*YOUR INSTRUCTIONS*: For the data below, give again exactly the lines from the one containing "Instruction: Collapse the 奇瑞汽车 pivot group" through the one containing "How do I perform: Check", both ends included, and no others.

*DATA RECORDS*:
☆ ☆ ☆

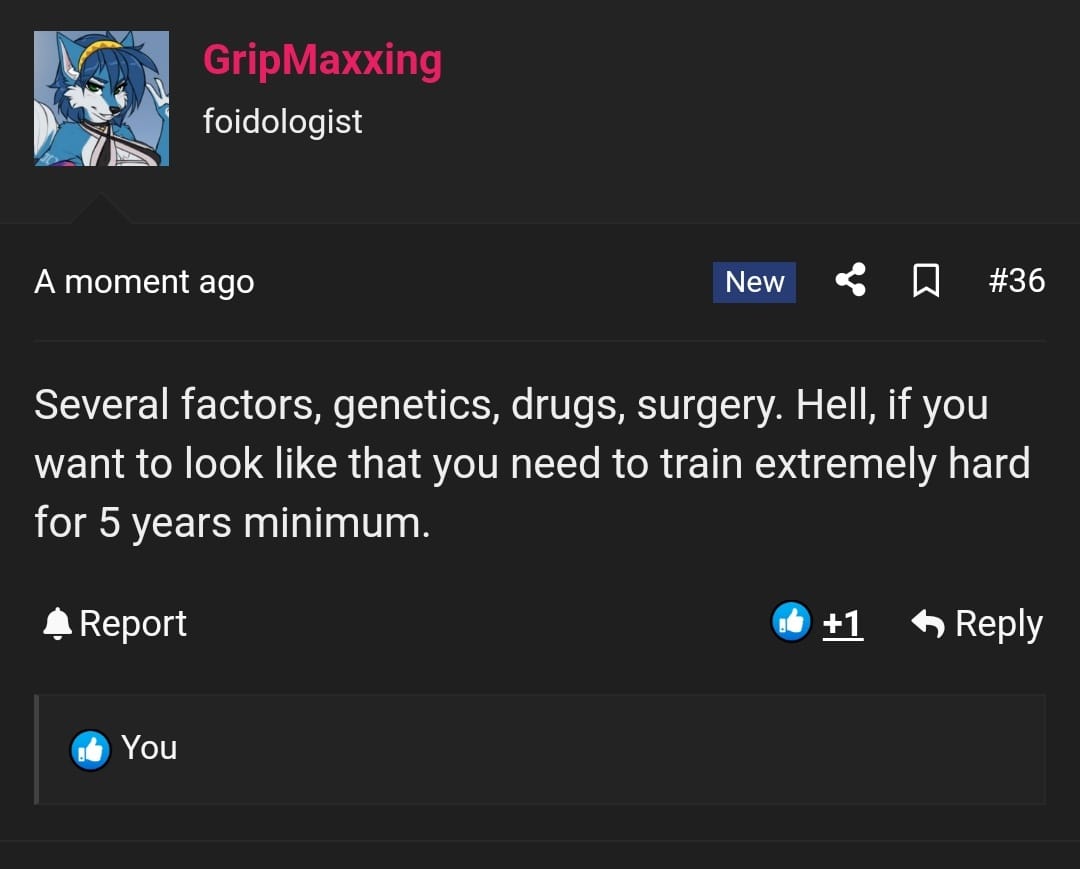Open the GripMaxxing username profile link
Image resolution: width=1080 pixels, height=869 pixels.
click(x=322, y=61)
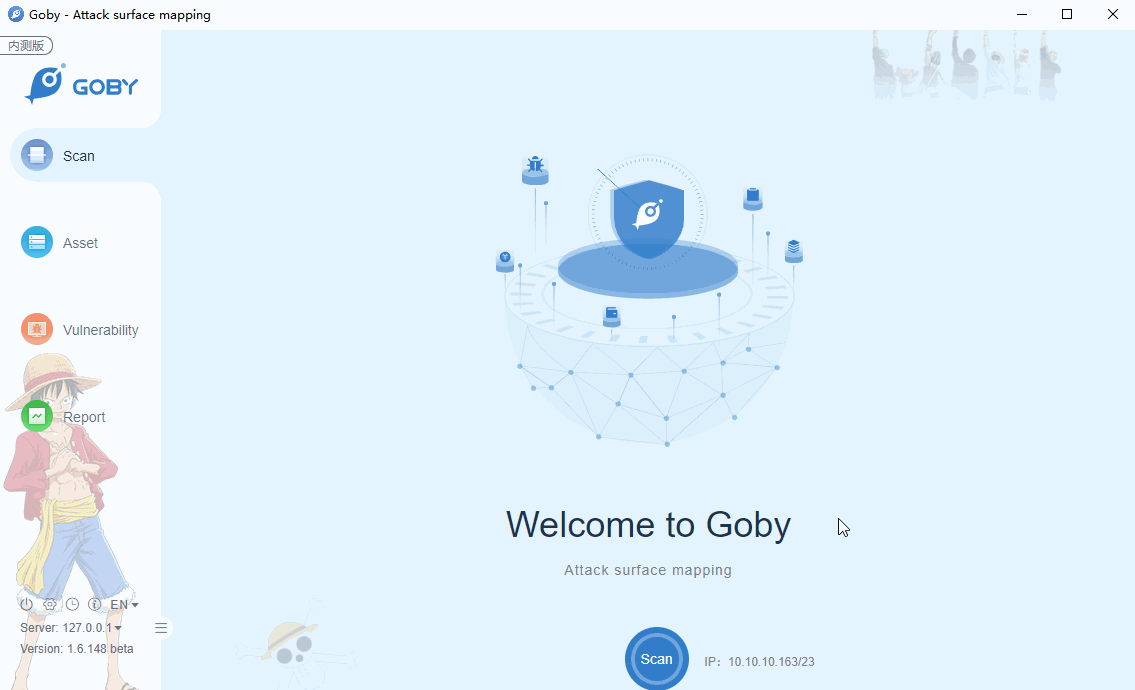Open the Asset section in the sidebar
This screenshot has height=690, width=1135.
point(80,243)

☆ ☆ ☆

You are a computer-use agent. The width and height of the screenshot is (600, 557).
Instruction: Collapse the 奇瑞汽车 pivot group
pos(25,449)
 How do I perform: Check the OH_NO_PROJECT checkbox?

☆ ☆ ☆

*WRITTEN RESPONSE*:
Instruction: Collapse the 奇瑞汽车 pivot group
pos(25,449)
 How do I perform: Check the OH_NO_PROJECT checkbox?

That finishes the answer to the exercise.